Jet Noise Is No Joke For Residents Burned By Report About Airport Complaints. WAMU, American University Radio, reports that “[h]omeowners along the Potomac River in D.C., Virginia, and Maryland are angrily responding to a report claiming that a ‘small, frustrated minority of citizens is affecting aviation policy’ by swamping the Metropolitan Washington Airports Authority with thousands of complaints about flights leaving Reagan National Airport in Arlington.” The report stated that one resident was responsible for the lion’s share of the complaints, implying that jet noise was not a significant issue to other residents in affected areas. WAMU found another story when they went out to those neighborhoods to speak to residents who deal with a constant barrage of jet engine noise:
To folks whose days and nights are filled with the sound of jet engines overhead, the Mercatus Center report failed to capture the extent of the problem. They say the proof that noise pollution impacts more than a “small, frustrated minority of citizens” is that MWAA formed a working group consisting of people from neighborhoods across the region, and the FAA currently is working with civic associations and neighborhood representatives to potentially alter flight paths to mitigate noise.

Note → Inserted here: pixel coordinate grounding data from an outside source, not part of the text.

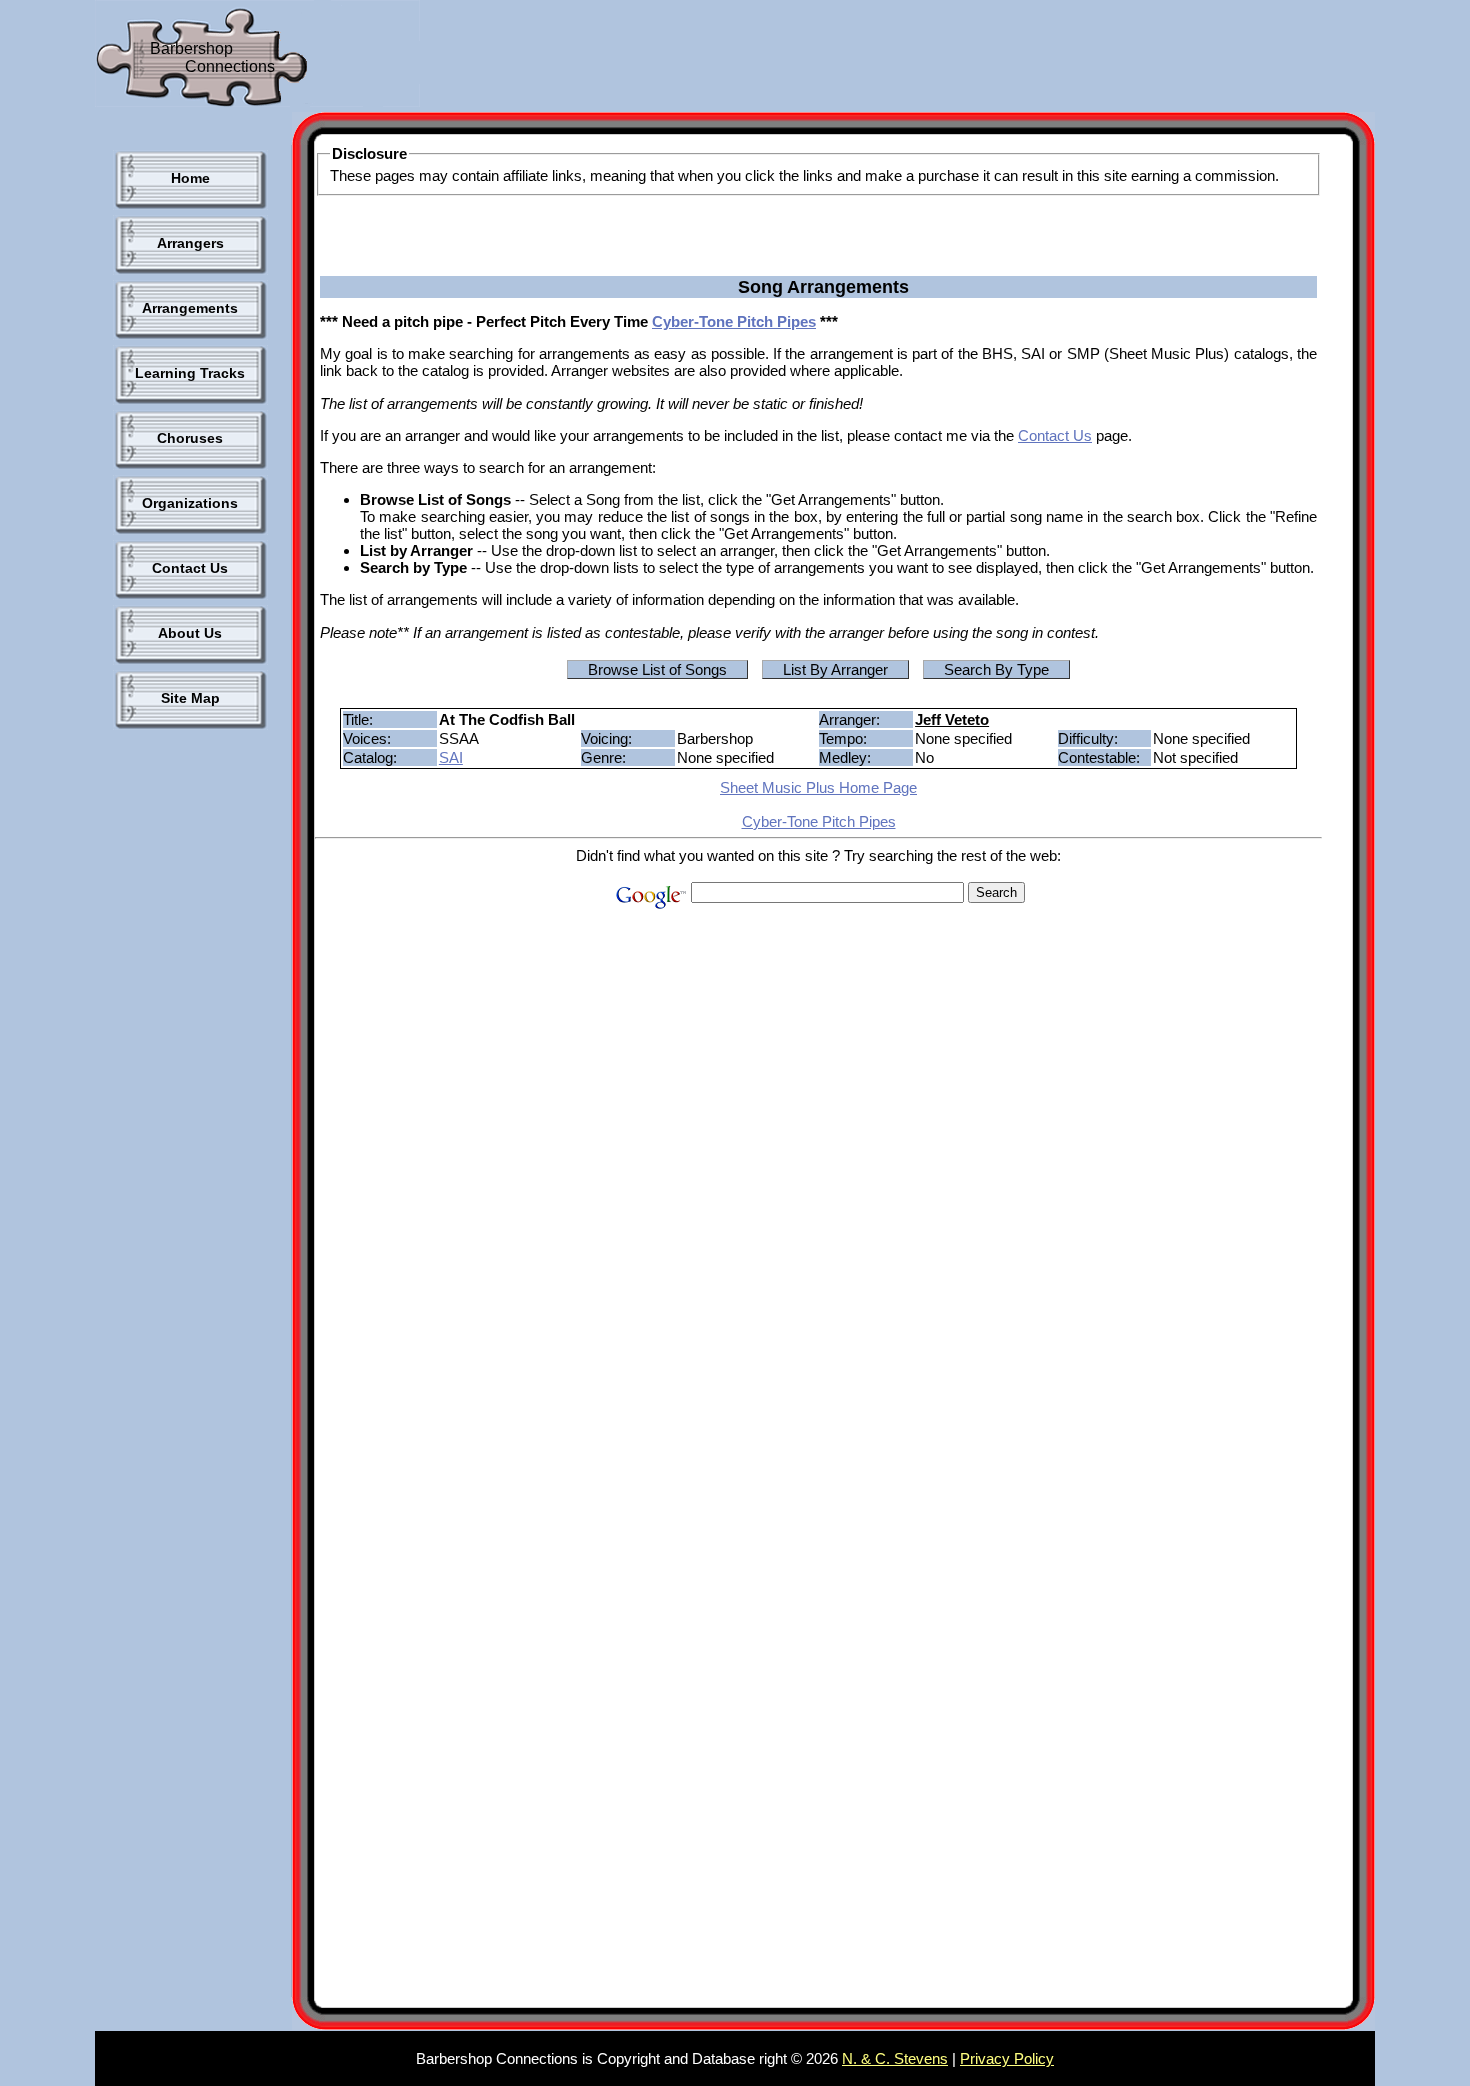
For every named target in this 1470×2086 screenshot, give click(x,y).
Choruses (190, 438)
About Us (190, 633)
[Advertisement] (789, 60)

Long and short, the reason for the complaints is the FAA’s new NextGen program, “which uses satellite-based navigation to assign planes to direct routes to save fuel and time.” The program was implemented throughout 2015 in the Washington metropolitan area, giving rise to a spike in complaints. And it’s not just an issue in D.C. NextGen has created problems throughout the country, spurring residents to ban together to fight back against plane noise exacerbated by NextGen.